# Bars?



## sommy (Mar 1, 2009)

I am picking up my first buck on the 25th and I really want to try a cage with bars  
I was just wondering if I should really steer clear of cages with bars, and if I don't what size should the gaps between the bars be so the mouse cannot escape?
So yes, how far apart should the bars be?

Thanks
Simone


----------



## Cait (Oct 3, 2008)

I personally don't like barred cages. They allow drafts to get to the mice and of course they kick bedding and food out everywhere :roll: But I would think 6mm bar spacing should do the trick (easier said than found I believe). If you can get your little finger through it, the mouse can get through it easily. It would be safer to get a plastic or glass tank, but it's up to you, some people do use bars.


----------



## sommy (Mar 1, 2009)

Hmm, I will look at a couple of pet shops and If i cant find any decent ones in them then I will just get another one of what I've already got.


----------



## SarahC (Oct 3, 2008)

the savic mickey has the right sized bars,pets at home used to stock them.I have 3 and I think the mice enjoy climbing the bars but Caits right about the mess.


----------



## sommy (Mar 1, 2009)

Ooh thats good because it was the Savic brand that I was considering getting!  
Thank-you!!


----------



## Paul (Jan 3, 2009)

The Savic Mickey's are around £25 in Pets at Home - i have a couple but don't use them much; but as Sarah says they do enjoy climbing the bars.


----------



## Peteyandthegang (Jan 20, 2009)

Personally I hate barred cages and our bucks are totally happy in our tubs and tanks. They wee on the bars, chew em, escape, make noise on em, kick out bedding, and they dont look much either. But its personal choice, narrowest bar spacing possible should be fine for a grown buck. Totally up to you


----------



## Angelmouse (Oct 3, 2008)

I have some cages with bars, not in use atm. They are suitable for mice with bar spacing of no more than 8mm (including around the doors).
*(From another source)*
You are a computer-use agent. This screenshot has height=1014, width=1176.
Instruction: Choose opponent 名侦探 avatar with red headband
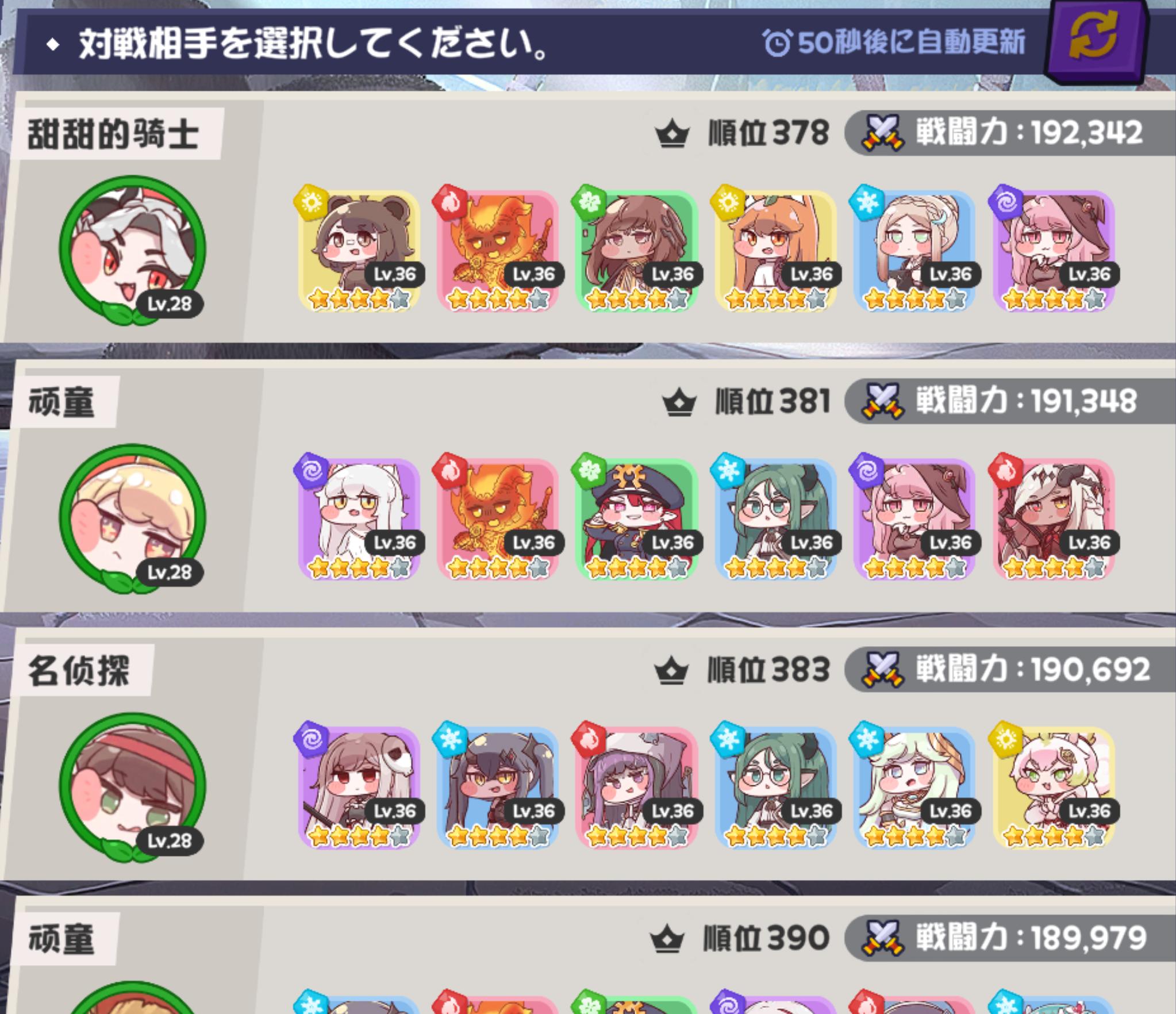133,787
I have had does have babies in these before and have had no babies try to escape, a good deep base helps keep bedding in but you will always get some come out. I dont like them for bucks as they do wee all over the bars and it makes them smell, sticky and rust and you cant wash the smell away once its got into the rust :x 
When I have does birth in these they have always been in my lounge (this is where all my pregnant does and babies live till they are ready to leave) this way they dont get extreams of weather, the temp is constant


----------